--- Extracted material ---
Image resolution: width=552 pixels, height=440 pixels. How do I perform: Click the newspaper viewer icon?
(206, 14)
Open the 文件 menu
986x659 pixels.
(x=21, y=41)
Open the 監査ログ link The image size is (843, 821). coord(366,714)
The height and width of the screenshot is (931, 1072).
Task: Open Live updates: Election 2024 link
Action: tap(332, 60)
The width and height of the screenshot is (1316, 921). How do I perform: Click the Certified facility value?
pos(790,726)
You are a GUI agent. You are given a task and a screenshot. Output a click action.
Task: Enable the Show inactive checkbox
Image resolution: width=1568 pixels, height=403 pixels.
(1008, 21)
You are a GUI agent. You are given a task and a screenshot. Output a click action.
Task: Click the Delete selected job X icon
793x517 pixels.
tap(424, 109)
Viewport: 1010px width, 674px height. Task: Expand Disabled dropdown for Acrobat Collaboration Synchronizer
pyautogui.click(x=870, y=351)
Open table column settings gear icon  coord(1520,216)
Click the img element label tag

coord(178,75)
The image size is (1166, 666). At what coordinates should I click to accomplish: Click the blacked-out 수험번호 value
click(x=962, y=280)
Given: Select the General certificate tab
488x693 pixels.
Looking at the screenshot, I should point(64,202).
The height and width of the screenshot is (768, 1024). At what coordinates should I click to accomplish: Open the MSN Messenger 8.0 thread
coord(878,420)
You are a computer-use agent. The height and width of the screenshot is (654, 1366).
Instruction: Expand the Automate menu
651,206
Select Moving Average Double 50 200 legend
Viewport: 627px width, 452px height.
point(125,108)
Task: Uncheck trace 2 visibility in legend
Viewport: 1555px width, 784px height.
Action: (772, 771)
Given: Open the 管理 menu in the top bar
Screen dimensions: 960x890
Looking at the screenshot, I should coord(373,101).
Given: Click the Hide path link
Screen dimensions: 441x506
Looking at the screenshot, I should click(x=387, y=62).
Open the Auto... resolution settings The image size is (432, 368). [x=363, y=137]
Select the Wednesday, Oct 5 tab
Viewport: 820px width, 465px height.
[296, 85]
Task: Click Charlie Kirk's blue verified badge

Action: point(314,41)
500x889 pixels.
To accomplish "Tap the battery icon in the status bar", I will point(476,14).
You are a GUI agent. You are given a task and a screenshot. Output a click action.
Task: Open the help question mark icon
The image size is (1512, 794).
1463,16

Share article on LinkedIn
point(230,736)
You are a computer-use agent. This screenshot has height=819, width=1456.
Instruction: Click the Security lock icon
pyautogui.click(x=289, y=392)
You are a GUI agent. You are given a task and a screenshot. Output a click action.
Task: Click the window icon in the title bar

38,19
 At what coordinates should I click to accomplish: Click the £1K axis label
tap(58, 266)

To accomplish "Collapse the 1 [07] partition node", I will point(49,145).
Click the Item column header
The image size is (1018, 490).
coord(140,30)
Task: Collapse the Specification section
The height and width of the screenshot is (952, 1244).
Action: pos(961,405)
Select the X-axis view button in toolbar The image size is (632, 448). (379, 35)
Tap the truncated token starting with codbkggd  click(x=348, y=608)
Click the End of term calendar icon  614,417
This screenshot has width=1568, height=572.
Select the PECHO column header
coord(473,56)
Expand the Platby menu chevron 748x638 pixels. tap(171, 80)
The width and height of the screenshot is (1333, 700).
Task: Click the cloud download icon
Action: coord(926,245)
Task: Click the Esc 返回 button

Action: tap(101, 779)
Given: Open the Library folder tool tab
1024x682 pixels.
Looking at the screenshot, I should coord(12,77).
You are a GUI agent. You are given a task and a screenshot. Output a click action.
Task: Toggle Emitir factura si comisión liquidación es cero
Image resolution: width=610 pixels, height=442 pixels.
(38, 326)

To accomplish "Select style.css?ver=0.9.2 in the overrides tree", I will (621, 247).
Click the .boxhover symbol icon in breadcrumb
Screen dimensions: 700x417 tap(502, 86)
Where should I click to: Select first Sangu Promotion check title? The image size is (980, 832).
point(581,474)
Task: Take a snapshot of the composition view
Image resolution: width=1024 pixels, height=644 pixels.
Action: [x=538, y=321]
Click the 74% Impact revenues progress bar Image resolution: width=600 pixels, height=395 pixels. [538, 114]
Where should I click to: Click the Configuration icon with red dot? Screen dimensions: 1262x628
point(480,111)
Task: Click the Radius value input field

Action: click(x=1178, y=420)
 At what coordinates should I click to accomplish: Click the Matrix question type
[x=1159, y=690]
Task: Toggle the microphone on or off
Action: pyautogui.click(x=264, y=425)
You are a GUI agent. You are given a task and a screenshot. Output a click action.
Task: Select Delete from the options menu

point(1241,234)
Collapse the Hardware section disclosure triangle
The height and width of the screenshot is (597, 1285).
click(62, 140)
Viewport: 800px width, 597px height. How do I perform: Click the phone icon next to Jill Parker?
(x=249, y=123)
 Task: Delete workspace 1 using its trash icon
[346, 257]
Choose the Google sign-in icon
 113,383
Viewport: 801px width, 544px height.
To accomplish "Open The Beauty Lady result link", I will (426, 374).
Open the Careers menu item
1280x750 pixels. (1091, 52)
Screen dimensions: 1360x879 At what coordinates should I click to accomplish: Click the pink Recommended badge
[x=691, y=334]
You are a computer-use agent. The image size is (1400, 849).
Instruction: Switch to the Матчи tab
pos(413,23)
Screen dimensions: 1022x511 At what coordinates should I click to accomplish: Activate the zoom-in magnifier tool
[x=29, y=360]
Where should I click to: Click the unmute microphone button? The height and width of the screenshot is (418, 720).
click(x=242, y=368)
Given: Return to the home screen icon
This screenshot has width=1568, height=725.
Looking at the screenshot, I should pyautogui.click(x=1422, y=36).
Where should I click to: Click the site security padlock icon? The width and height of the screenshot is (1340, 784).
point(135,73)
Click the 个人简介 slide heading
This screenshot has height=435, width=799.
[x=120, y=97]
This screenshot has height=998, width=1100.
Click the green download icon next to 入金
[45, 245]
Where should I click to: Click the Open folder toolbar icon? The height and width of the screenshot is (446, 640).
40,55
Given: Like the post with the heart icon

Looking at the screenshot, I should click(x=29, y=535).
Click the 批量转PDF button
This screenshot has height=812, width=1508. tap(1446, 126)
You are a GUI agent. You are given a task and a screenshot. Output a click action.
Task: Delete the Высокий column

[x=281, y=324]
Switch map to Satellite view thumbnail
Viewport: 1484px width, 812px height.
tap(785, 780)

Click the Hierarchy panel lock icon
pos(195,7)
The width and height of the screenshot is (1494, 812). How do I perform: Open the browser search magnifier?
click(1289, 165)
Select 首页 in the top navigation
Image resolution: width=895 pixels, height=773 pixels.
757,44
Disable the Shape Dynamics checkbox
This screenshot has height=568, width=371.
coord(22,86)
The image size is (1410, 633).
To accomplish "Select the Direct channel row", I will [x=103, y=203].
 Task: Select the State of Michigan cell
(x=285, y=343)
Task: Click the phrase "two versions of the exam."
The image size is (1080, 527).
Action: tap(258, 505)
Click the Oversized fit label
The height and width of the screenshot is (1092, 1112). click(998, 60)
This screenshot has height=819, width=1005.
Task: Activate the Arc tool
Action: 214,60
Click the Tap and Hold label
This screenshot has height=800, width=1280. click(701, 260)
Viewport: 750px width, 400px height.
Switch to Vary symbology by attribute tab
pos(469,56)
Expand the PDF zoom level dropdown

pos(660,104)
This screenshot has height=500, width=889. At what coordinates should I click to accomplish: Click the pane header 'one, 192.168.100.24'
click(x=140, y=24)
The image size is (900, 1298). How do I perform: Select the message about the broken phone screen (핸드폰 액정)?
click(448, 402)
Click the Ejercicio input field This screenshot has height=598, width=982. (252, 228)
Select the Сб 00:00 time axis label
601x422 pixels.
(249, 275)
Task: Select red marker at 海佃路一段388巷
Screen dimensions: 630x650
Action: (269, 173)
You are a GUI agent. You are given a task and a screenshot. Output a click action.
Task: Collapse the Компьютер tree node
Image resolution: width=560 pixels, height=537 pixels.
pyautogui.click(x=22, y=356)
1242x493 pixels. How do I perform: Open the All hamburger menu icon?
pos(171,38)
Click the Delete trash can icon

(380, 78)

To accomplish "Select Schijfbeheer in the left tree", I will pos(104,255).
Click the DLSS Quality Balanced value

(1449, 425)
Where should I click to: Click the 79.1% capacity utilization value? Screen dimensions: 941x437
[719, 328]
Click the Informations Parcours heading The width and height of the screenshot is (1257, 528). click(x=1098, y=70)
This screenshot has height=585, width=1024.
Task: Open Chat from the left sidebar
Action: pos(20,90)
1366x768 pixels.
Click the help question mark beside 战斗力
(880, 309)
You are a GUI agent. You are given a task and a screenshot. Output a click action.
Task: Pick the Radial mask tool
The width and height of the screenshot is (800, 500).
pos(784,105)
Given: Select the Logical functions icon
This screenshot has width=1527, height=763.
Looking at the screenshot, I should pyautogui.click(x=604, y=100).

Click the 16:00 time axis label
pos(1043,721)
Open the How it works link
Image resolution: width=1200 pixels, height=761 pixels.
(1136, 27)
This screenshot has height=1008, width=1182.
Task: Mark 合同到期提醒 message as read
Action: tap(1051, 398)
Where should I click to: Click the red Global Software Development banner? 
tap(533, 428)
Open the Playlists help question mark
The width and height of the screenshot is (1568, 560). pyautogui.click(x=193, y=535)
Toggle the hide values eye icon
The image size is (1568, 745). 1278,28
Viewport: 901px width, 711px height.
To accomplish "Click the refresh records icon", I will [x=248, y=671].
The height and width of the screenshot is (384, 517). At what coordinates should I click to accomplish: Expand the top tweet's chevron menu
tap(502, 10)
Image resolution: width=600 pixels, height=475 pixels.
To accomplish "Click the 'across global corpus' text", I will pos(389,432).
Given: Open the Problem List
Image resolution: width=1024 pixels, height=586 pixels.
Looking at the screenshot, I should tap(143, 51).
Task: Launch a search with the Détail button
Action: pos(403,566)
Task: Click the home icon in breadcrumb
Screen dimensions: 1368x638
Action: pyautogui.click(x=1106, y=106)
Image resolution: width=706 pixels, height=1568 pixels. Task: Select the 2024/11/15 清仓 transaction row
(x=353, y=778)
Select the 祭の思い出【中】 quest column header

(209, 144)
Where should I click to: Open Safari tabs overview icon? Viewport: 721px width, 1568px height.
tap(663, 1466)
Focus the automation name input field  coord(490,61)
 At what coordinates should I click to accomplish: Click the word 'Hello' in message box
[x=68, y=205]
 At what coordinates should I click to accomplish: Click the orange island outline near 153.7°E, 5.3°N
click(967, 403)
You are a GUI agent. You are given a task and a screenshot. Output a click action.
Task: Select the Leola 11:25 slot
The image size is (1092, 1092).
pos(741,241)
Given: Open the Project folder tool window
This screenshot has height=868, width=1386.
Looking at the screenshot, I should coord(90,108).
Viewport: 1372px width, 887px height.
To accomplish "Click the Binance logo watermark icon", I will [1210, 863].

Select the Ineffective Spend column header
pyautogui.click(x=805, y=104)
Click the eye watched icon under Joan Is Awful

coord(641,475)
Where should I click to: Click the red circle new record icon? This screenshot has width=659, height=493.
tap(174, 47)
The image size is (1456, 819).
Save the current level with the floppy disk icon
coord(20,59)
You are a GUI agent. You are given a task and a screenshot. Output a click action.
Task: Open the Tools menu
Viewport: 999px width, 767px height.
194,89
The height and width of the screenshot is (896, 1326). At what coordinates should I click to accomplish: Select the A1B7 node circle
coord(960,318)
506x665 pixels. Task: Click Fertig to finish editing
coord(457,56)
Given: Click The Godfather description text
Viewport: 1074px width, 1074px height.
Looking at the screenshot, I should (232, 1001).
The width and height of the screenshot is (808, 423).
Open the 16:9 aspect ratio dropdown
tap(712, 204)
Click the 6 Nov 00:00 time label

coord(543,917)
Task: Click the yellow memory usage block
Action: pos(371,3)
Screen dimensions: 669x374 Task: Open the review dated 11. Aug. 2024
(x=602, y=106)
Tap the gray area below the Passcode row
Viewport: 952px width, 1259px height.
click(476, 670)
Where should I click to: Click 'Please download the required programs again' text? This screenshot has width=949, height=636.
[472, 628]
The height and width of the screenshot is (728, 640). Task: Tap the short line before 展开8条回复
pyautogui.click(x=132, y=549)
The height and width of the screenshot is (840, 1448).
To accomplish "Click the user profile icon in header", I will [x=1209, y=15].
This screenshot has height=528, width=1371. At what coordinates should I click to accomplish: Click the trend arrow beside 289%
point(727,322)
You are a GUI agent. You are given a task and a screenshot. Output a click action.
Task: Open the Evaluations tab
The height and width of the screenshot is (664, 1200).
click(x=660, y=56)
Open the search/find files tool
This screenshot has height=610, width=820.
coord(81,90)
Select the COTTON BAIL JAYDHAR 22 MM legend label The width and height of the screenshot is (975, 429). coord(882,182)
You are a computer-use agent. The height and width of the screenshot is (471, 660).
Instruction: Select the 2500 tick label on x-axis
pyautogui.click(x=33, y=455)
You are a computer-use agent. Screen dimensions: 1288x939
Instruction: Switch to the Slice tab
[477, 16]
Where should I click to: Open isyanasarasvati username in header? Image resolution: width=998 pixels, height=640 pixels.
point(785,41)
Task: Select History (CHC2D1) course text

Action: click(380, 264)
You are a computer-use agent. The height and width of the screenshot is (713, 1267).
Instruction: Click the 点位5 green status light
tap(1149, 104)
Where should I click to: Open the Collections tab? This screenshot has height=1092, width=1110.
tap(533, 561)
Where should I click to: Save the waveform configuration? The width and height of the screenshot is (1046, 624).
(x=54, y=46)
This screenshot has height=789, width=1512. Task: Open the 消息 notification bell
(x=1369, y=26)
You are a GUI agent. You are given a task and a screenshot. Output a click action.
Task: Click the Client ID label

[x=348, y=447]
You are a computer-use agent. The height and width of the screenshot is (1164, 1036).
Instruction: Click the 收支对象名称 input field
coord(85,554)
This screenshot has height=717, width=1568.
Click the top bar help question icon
---
• [What to work on]
If a line of the data holds the string "home", list it.

• [Your response]
Given: Return to the home screen icon
Task: Click the home icon in breadcrumb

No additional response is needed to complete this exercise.